A few general comments

VASP specific parameters are only relevant for the first approach, while the two next approaches handle plugin specific parameters. For certain cases, like e.g. force_cutoff and negative EDIFFG there is correspondence, but this is not always the case.

The inherit_and_merge_parameters is called initially (before performing any workchain related work) in every workchain, which merges the workchain input nodes (somenamespace.something) with the content of parameters.somenamespace.something and performs the correct prioritization as described below. Notice that if an overlap is detected, the parameter in parameters.somenamespace.something is prioritized.

When supplying parameters to VaspCalculation

The VaspCalculation expects the input of the VASP INCAR tags to be supplied using parameters. E.g. the tags should be places accordingly, like parameters.icharg, parameters.sigma etc. This is also what is provided from the parameters.incar output of the ParametersMassage. In addition, the VaspCalculation accepts as a separate input node, the dynamics which can be supplied and contain e.g. the positions_dof flag which contains the selective dynamics flags used in POSCAR.

Supported namespaces

The supported namespaces are set using concatenation of the content of _BASE_NAMESPACES variable (currently containing ['electronic', 'smearing', 'charge', 'dynamics', 'bands', 'relax', 'converge']), any additional override namespace added by supplying the settings.additional_override_namespaces variable, which should be a list of strings to the VaspWorkChain and finally the override namespace incar directly related to VASP INCAR.

How parameters are prioritized and set

There are basically three ways to supply parameters, some of them ultimately ending up as tags and values in the INCAR, others are used to control the behavior of workchains or workflows composed of wotkchains. The prioritization of the different, but related ways are as follows:

  1. INCAR passthrough parameter

  2. Workchain input parameter

  3. Workflow input parameter

When a conflict between these three ways to supply parameters occurs, the latter always overrides the formers.
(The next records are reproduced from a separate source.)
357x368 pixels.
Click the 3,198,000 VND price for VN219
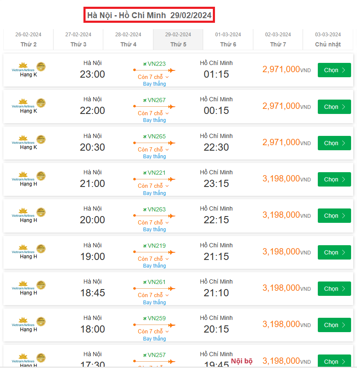tap(281, 252)
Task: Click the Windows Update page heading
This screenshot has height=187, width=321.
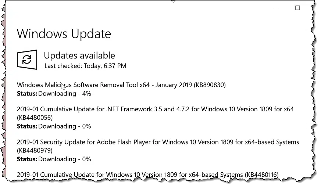Action: 64,34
For example, if you set (1) parameters.incar.ediffg = -1e-1, (2) parameters.relax.force_cutoff = 1e-2, and (3) relax.force_cutoff = Float(1e-3) for the RelaxWorkChain, the parameter in (3) is finally chosen as EDIFFG=-1e-3.

The parameter massager

The ParametersMassage translates parameters in the plugin to VASP specific ones, ensures that the prioritization is respected. The input would be composed parameters containing elements from the workchain input nodes and the previously set parameters, depending on the prioritization described above. The output would be a new parameters.incar which should only contain valid VASP flags, in addition to parameters.dynamics which should contain parameters to control the dynamics of the system (currently this only houses positions_dof to set the selective dynamics flags in POSCAR. This is typically what is supplied to the VaspCalculation.

Allowing custom VASP tags

In case you for instance perform developments in the VASP code, sometimes it makes sense to add a new VASP tag. This can be supplied in settings.unsupported_parameters as dict with the following specifications:

unsupported_parameters = {'my_unsupported_parameters': {
'default': 1.0,
'description': 'Some description',
'type': float,
'values': [1.0, 2.0]
}
builder.settings = Dict(dict={'unsupported_parameters': unsupported_parameters)
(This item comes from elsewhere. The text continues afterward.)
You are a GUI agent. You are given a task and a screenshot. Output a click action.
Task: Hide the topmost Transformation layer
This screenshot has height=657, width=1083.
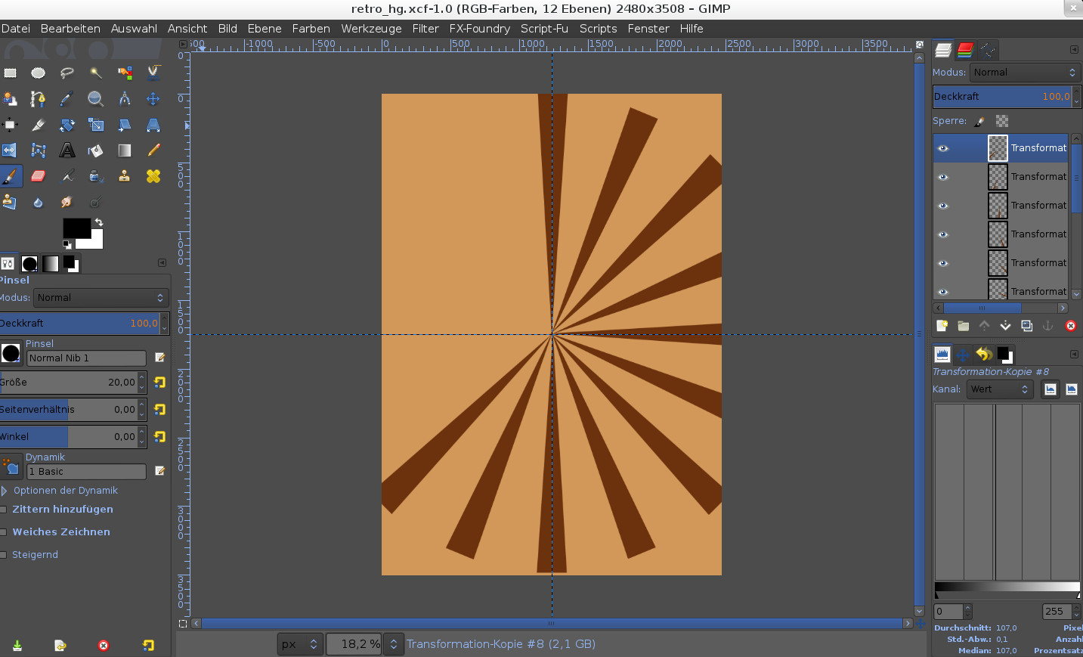pos(942,148)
Alternatively, the validation can be turned off entirely by setting skip_parameters_validation to True under settings, for example:

builder.settings = Dict(dict={'skip_parameters_validation': True})

The above works for both VaspWorkChain and VaspCalculation. In the latter case, if any of skip_parameters_validation or unsupported_parameters are present in the settings input node, the validation is turned off completely.